One of my interviews I had for this job was with the company’s SVP of Product Engineering. One of the goals he wanted to achieve was to improve the productivity of the squads who worked on PeopleCloud. I when first joined the Audience Squad we made regular contributions, but without a singular vision the squad’s actions were relatively aimless. That began to change when the company Epsilon became a part of Publicis Groupe and absorbed the PeopleCloud ecosystem. We were put under leadership who had clear, tangible goals for our product, and these goals were tied to specific sprints. Now with an ambitious plan my squad needed to make sure we can deliver and hit these targets on time.

When the new year rolled around the Audience Squad experimented with a formula for evaluating how much work got done. At the end of each sprint, the squad got a score based on the point values of the stories completed, the point values of stories left incomplete, and the number of bugs fixed. Each category was weighted differently: incomplete stories subtracted from the total at double the rate as stories completed, stories being carried over multiple sprints brought on additional penalties, and bugs were tallied at one point each. The formula was structured to incentivize completing stories on time.

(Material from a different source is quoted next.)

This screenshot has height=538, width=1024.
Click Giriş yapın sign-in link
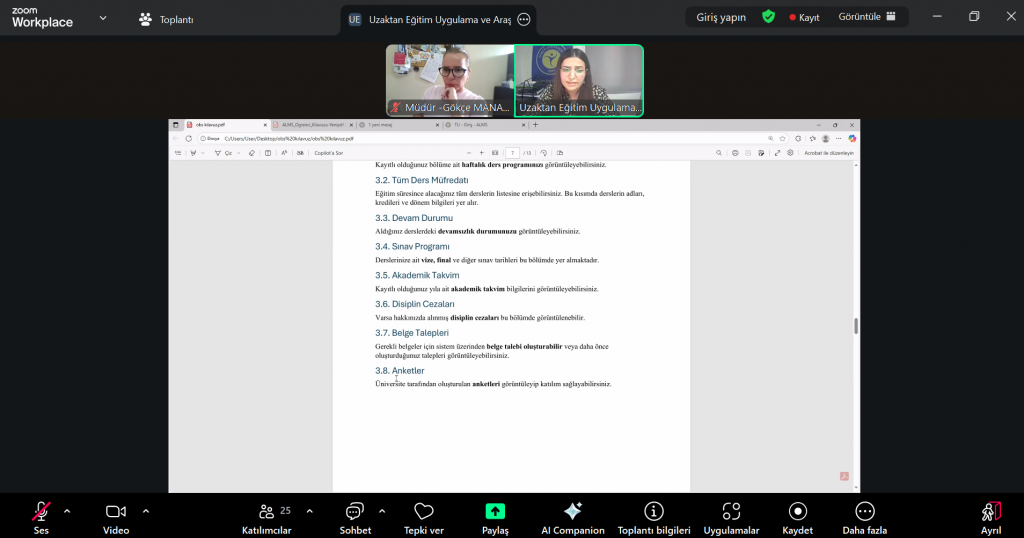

Sticking to the pointing system was difficult. First, tracking each story was a manual process; the act of measurement took up time that could’ve been spent on actual assignments. The formula did a bad job at identifying the work that took the highest priority; there were times where severe bugs had to be addressed quickly, pushing aside smaller features that offered points but were not as urgent. Lastly, our SVP ignored the formula in favor of velocity charts, which was already a built-in feature in our project management software.

After a few months we shifted to a simpler system, one that was more rule-based instead of relying on manual work. The velocity chart showed us the total number of points completed in each sprint, and that allowed it to become our primary tool for measuring productivity. By having a single figure to focus on, we discovered improvements in our other processes to more accurately measure story completion.

  • A readjustment on what is considered a story and what is considered a bug. In order for an issue to be filed as a bug it needs to cite a requirement that was violated in a previously completed story. Otherwise it needs to be considered net new work.
  • Any bug whose solution requires a significant piece of work (e.g. a new API endpoint) would be converted to a story.
  • When writing stories enough detail must be present so that hidden work isn’t discovered later on. We also held weekly grooming sessions so that engineering, product, and QA were all in agreement on what the requirements are for considering a story as complete. This allowed us to more accurately estimate story points.

Part of our journey of increasing productivity was making sure we were measuring it correctly to begin with. It turns out there was a lot of work we accomplished it but didn’t count in our existing system, giving our stakeholders the wrong impression that we weren’t making progress. The squad couldn’t find or address this hole if we were actively managing a more complex system.

One of the principles in Extreme Ownership is Simple. Leaders need to make sure plans and orders don’t become too complicated. If instructions are convoluted people may not understand them and thus won’t act on them. Each layer of complexity adds something that can go wrong; when things go wrong these factors compound on each other and spiral out of control.

Our squad was able to avoid total disaster by concentrating on one goal and adopting a leaner process. You should find ways to simplify how your team works to achieve better results.